The Fedder action and a simplicial complex of local cohomologies

TL;DR

This paper constructs a complex of modules with Frobenius actions in prime characteristic rings, revealing new properties of local cohomology modules and their supports, especially in Cohen-Macaulay cases.

Contribution

It introduces a simplicial complex of local cohomologies with Frobenius actions, including the Fedder action, and demonstrates support properties of certain local cohomology modules.

Findings

The complex's cohomology vanishes below degree c.

The top cohomology is isomorphic to local cohomology with Frobenius action.

Supports of specific local cohomology modules are Zariski closed.

Abstract

Let $R$ be a regular ring of prime characteristic $p > 0$, and let $\underline{\mathbf{f}}=f_1,\ldots,f_c$ be a permutable regular sequence of codimension $c\geq 1$. We describe a complex of $R\langle F \rangle$-modules, denoted $\Delta\hspace{-2.65mm}\Delta^\bullet_{\underline{\mathbf{f}}}(R)$, whose terms include $\Delta\hspace{-2.65mm}\Delta^0_{\underline{\mathbf{f}}}(R)=R/\underline{\mathbf{f}}$ equipped with its natural Frobenius action, and $\Delta\hspace{-2.65mm}\Delta^c_{\underline{\mathbf{f}}}(R)=H^c_{\underline{\mathbf{f}}}(R)$ equipped with a Frobenius action we refer to as the Fedder action. We show that $H^i(\Delta\hspace{-2.65mm}\Delta^\bullet_{\underline{\mathbf{f}}}(R))=0$ for all $i<c$, and that $H^c(\Delta\hspace{-2.65mm}\Delta^\bullet_{\underline{\mathbf{f}}}(R))$ is a copy of $H^c_{\underline{\mathbf{f}}}(R)$ equipped with the usual Frobenius action.
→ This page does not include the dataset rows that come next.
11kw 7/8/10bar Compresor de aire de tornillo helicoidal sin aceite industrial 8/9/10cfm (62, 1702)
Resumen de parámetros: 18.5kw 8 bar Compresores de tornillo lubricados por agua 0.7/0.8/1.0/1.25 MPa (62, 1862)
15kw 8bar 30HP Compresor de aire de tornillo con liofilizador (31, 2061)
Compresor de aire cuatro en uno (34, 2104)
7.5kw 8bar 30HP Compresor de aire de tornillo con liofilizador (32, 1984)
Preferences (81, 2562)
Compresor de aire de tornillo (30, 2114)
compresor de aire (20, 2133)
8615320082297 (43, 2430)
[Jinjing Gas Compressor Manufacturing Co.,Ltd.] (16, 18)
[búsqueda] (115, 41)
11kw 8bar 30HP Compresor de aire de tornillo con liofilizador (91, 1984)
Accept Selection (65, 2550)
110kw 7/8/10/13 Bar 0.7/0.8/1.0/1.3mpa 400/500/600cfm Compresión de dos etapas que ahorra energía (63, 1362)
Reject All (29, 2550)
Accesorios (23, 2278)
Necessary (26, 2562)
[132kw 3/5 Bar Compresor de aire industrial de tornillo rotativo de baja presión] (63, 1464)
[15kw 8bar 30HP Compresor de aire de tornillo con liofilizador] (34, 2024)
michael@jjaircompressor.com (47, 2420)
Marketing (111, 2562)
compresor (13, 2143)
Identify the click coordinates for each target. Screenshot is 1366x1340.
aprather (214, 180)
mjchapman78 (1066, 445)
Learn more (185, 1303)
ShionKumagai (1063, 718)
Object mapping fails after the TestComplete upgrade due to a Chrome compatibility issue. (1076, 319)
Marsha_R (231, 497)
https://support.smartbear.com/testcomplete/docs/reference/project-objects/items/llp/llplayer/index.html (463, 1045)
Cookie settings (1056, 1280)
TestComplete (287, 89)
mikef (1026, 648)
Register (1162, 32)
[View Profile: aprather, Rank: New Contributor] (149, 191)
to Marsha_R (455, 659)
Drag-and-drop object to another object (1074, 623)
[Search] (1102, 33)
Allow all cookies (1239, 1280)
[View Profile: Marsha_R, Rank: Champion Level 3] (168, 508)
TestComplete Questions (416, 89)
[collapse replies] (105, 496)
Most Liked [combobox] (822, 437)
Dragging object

Using the $\Delta\hspace{-2.65mm}\Delta^\bullet_{\underline{\mathbf{f}}}(R)$ complex, we show that if $I\supseteq \underline{\mathbf{f}}$ is an ideal such that $H^i_I(R)=0$ for $\text{ht}(I)<i<\text{ht}(I)+c$ (which is automatic if $R/I$ is Cohen-Macaulay), then the module $H^{\text{ht}(I/\underline{\mathbf{f}})+c}_{I/\underline{\mathbf{f}}}(R/\underline{\mathbf{f}})$ has Zariski closed support.